Pratiquement, la libération des Dames de Ravensbrück par le CICR se fera en deux temps :
1. Le 22 avril, environ750 NN, dont 231 Belges, des Françaises et des Néerlandaises seront emmenées de Mauthausen vers la Suisse. « Nous avons vu monter les camions blancs de la Croix-Rouge mais quand la mort vous poursuit, il n’y a plus lieu de se réjouir de rentrer au pays. Après 350 kilomètres, la colonne arrive à la frontière suisse où les barrières restent baissées. Himmler avait donné l’ordre de nous renvoyer au camp. Il faudra négocier toute la nuit ». (Tina Lucas) Elles seront accueillies dans les écoles de St Gall et réalimentées jusqu’à leur retour.
2. Dans la nuit du 23 au 24 avril, un autre convoi du CICR entre à Ravensbrück ; des simples camions bâchés, sans le sigle de la Croix-Rouge. Ils emmènent environ 1500 prisonnières belges, françaises et néerlandaises en direction de Malmö, en Suède. « Nos camions sont mêlés aux convois de l’armée allemande en déroute et mitraillés à bout portant par les Alliés. Plusieurs de nos compagnes sont tuées ou blessées.» (Nina Erauw)

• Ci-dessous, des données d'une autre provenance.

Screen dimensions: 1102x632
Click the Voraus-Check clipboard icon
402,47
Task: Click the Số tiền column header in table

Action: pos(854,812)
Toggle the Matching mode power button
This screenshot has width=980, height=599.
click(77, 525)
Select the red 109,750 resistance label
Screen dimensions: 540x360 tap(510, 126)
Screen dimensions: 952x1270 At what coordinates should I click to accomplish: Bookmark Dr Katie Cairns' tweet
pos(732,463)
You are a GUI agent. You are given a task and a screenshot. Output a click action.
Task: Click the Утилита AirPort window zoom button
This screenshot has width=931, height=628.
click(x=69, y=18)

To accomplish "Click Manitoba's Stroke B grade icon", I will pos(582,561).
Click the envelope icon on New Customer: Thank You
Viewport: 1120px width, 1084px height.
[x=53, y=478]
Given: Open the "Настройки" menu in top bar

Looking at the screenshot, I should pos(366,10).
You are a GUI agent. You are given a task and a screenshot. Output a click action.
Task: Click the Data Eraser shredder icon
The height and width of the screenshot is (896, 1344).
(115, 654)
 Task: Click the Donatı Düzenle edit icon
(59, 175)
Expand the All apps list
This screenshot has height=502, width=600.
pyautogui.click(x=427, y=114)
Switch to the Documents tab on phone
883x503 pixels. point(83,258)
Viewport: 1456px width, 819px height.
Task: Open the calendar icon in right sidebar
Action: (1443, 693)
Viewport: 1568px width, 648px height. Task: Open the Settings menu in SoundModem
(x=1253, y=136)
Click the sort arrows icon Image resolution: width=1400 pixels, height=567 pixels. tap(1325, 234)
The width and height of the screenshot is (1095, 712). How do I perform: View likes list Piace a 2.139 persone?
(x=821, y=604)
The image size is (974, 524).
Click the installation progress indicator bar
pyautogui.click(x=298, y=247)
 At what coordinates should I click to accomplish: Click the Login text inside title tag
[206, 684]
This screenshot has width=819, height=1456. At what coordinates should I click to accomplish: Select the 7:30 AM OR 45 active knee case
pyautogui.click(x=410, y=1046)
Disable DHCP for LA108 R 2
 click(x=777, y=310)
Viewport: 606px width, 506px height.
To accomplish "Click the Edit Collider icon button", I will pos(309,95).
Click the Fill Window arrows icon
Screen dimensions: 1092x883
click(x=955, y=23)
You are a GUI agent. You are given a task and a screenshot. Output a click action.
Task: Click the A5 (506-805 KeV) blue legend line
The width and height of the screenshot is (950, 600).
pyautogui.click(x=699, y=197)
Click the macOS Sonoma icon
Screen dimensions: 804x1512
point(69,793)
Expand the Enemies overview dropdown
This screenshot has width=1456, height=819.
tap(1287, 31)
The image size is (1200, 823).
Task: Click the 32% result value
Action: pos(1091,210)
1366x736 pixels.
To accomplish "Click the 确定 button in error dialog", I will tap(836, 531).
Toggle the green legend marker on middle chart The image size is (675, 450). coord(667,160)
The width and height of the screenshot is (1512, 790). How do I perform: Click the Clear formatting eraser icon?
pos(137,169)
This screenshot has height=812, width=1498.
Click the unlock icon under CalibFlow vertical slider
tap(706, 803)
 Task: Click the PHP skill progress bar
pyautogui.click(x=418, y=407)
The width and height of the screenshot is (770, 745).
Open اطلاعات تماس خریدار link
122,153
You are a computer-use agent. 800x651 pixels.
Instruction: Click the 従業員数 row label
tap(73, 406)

Les derniers SS quittent le camp le 29 avril. Ils veillent à brûler les documents importants du camp et à couper l’eau et l’électricité. Ils laissent environ 800 grabataires. « Amputée de deux orteils, je ne pouvais marcher ; c’est le froid et la neige qui ont sauvé mes plaies. » (Lulu Metzeleer) Les soldats de la 49e Armée du 2e Front Biélorusse « libèrent » le camp le 30 avril. « On ne se rendait pas compte qu’on était libérées. Nous n’avions plus de sentiment. Nous cherchions surtout à fuir ces Cosaques qui voulaient rire, chanter, danser et nous violer. » (L.M.) Les unités régulières de l’armée soviétique les ont suivis le 1er mai.
Les Dames de Ravensbrück étaient libérées.
Mais la presse n’en fait guère écho. Lorsqu’il est question de Ravensbrück, c’est dans les rubriques « nécrologie », « on recherche », « on demande des nouvelles de… ». Contrairement à Buchenwald, les témoignages sont rares. La déportation des femmes ne fait pas l’actualité.
Le 19 avril 2020, 75 ans plus tard, et suite à la pandémie du Coronavirus, le Mahn- und Gedenkstätte Ravensbrück organisait une « commémoration virtuelle » de la libération du camp, avec la participation de Monika Grütter Ministre de la Culture en RFA, Amélie de Montchalin, Secrétaire d’Etat en RF et Insa Eschebach, Directrice du Mémorial de Ravensbrück. Le silence brisé dans la discrétion du confinement…
Le CegeSoma et le SVG conservent des archives relatives aux prisonnières politiques belges (dont celles réunies dans le cadre de son travail par Nina Erauw - Berthe Bernard de son nom de jeune fille - 68 fardes – AA1163) et aux Juives, de très nombreuses interviews, des témoignages publiés ainsi que des travaux scientifiques sur le camp de Ravensbrück et l’univers concentrationnaire en général.